DOCUMENT EXTRACT =
Monday, January 4, 2021

Invitation for Day of Prayer and Fasting

From: David Brown



Invitation for Day of Prayer and Fasting

To All Residents of Eastern Jackson County

If you are one of the many who is concerned about the United States of America and the direction of our nation, I would like to ask you to join with the people of all denominations in Eastern Jackson County to test the theory that history can repeat itself.​​

When Abraham Lincoln issued Proclamation 97, designating April 30, 1863 as a National Day of Prayer, Fasting and Repentance for this nation to return to God, history records that the very next day, May 1, 1863, a series of events took place which affected the strategy of the Civil War. By July 1, 2 & 3, 1863, the North had won major battles at Gettysburg and Vicksburg, turning the tide of the war.

GIVEN DATA =
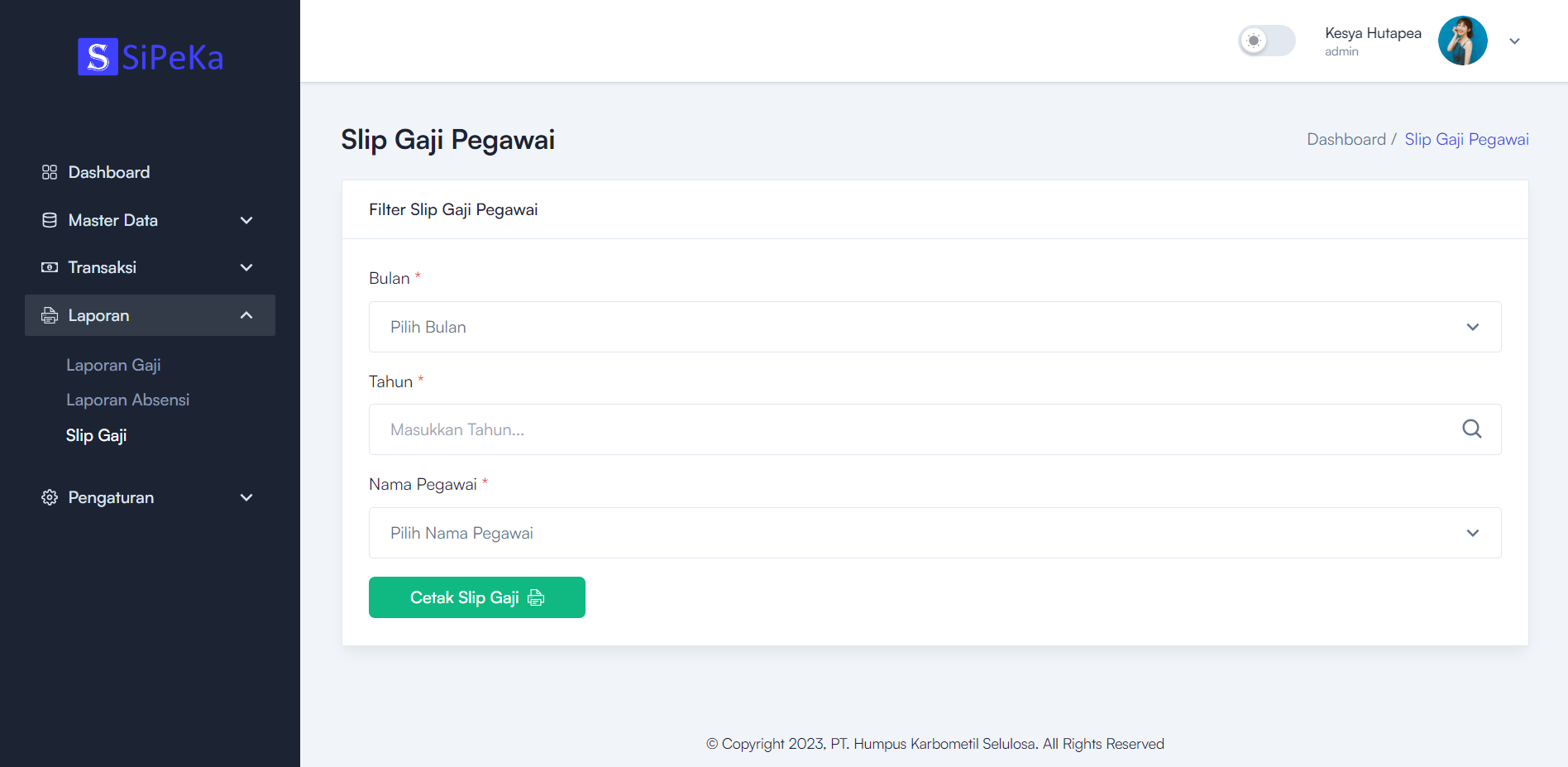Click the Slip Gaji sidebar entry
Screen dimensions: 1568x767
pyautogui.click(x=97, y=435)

LIST OF TASKS =
(a) In the prayer and fasting invitation, what date did Abraham Lincoln designate as a National Day of Prayer, Fasting and Repentance?
(b) Continue the prayer and fasting invitation from where it stops.

SET OF ANSWERS =
(a) April 30, 1863.

(b)
Do you feel we, the people, are in need of unity and a return to God’s Providence? If your answer is yes, mark your calendar for Sunday January 17, 2021, and join us for a Day of Prayer, Fasting and Repentance. Let this be a day for all citizens who love these United States to ask for God’s help in healing our land. (II Chronicles 7:14)

If we truly are to be one nation under God, then we should make every effort to recognize that to be God’s people we have to act like God’s people in promoting unity, love and peace. We, too, struggle with these difficult times in Eastern Jackson County, but we plan to observe Sunday January 17, 2021 as a day of unified prayer, fasting and repentance. Please join us. We need you!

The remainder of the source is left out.